Vedo che Riccardo è molto amato, in effetti anche io lo adoro, e dire che ancora non ha dato il meglio di sé! Per quanto riguarda il nostro caro Emanuele... beh in questo capitolo si scopriranno alcune carte. Spero che continuiate a leggere e a commentare.

Baci Araiha

 

Via, via, vieni via con me,
entra in questo amore buio,
pieno di uomini...
via, entra e fatti un bagno caldo,
c'è un accappatoio azzurro,
fuori piove un mondo freddo...

(Via con me. Paolo Conte)

 

 

Il temporale si faceva sempre più forte e i loro respiri sempre più corti e sfuggenti. Galatea era ipnotizzata dai tratti di quel viso, mai fino ad allora così vicino. Gli occhi verdi erano screziati con un colore più chiaro, forse l'argento, il naso sottile divideva il viso in due metà perfette. Un viso meraviglioso, senza imperfezioni, a quella distanza appariva ancora più inumano. Sulla fronte ricadevano ciocche bagnate di capelli neri che sembravano quasi pece che gocciolava giù, inesorabilmente sul viso della ragazza, come a macchiarla di un peccato. Sentiva in cuor suo di aver peccato, perchè aveva rotto un giuramento. Aveva giurato di non dipendere mai più da nessuno ed ora si ritrovava in balia di uno sconosciuto. Nello stesso esatto istante in cui i loro sguardi si erano fusi, qualcosa dentro lei era collassato, come una stella che esplode, da qui il passo fu breve a capire che quella non era una semplice cotta. Era come ingoiare del veleno, sapeva che le avrebbe causato dolore, ma era più forte di lei.

Le gocce di pioggia cadevano dal viso del ragazzo al suo, sempre più veloci, quasi a formare dei fili che li legavano insieme. Perse il contatto con la realtà, dimenticò improvvisamente di trovarsi nel cortile del suo palazzo sotto un temporale, sdraiata a terra, sentiva soltanto il battere del suo cuore furioso, e ostinato a voler coprire il rumore assordante che lo circondava.
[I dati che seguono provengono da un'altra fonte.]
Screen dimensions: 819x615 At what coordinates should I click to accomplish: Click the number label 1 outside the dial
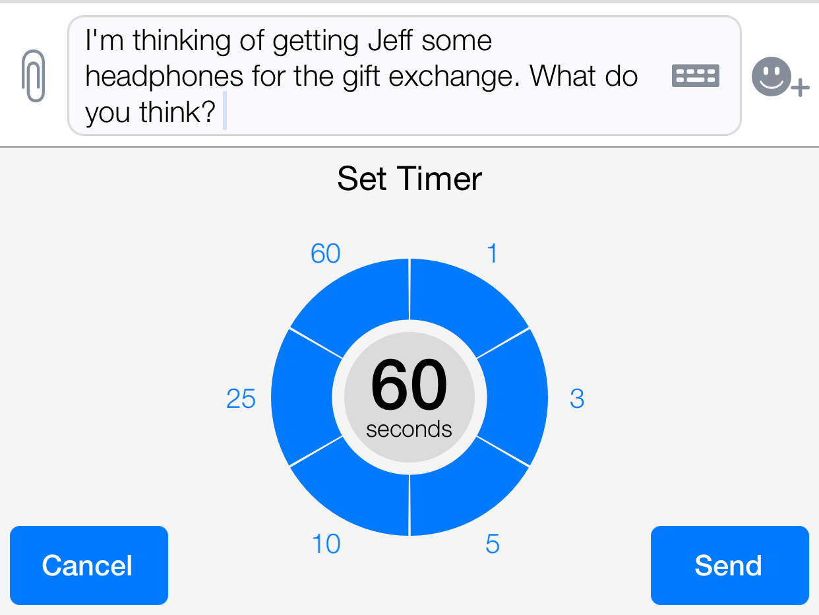point(492,253)
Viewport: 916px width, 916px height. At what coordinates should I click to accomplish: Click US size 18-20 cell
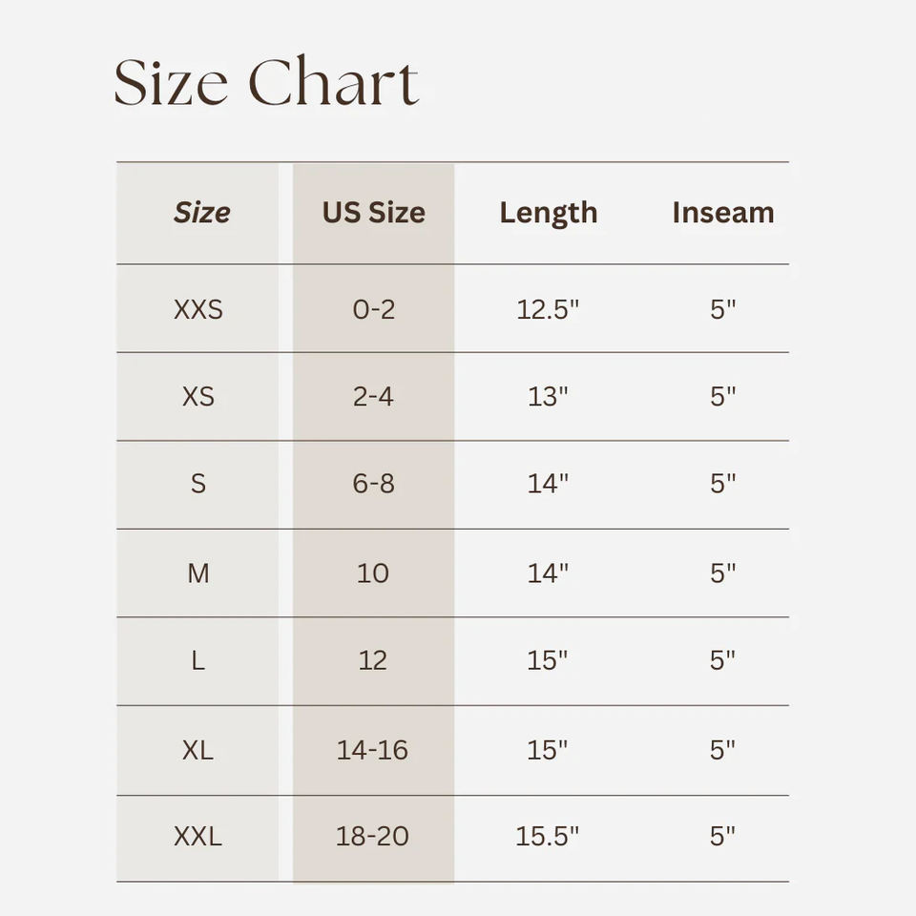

Guardò le labbra appena schiuse di Emanuele a pochi centimetri dalle sue, la sua pelle bianca aveva un buon odore, di mandorle, l'arsenico si estrae dalle mandorle amare, ricordò improvvisamente. Ecco, stava bevendo arsenico e non poteva farne a meno.

Il forte rumore di un tuono li riportò immediatamente alla realtà. Lui si alzò immediatamente e la aiutò, poi riprese l'ombrello che durante la caduta era arrivato a diversi metri di distanza. Si diressero gocciolanti verso il portone senza spiccicare parola, Gala avrebbe voluto dire qualcosa, ma il suo cervello si era deciso a non collaborare, quindi si limitò a fissare la punta consumata delle sue convers. Salirono in ascensore e le porte automatiche si chiusero con un rumore stridente. Lo scrosciare esterno dell'acqua fu chiuso fuori.

Come mai eri giù?”: chiese lei improvvisamente, non si era accorta di quanto quella domanda sembrasse stupida, finchè non l'ebbe pronunciata. Spostò lo sguardo sul piccolo schermo nero che segnava il piano, sperò con tutte le sue forze che quel dannato ferro vecchio si desse un mossa, iniziava anche a sentire freddo.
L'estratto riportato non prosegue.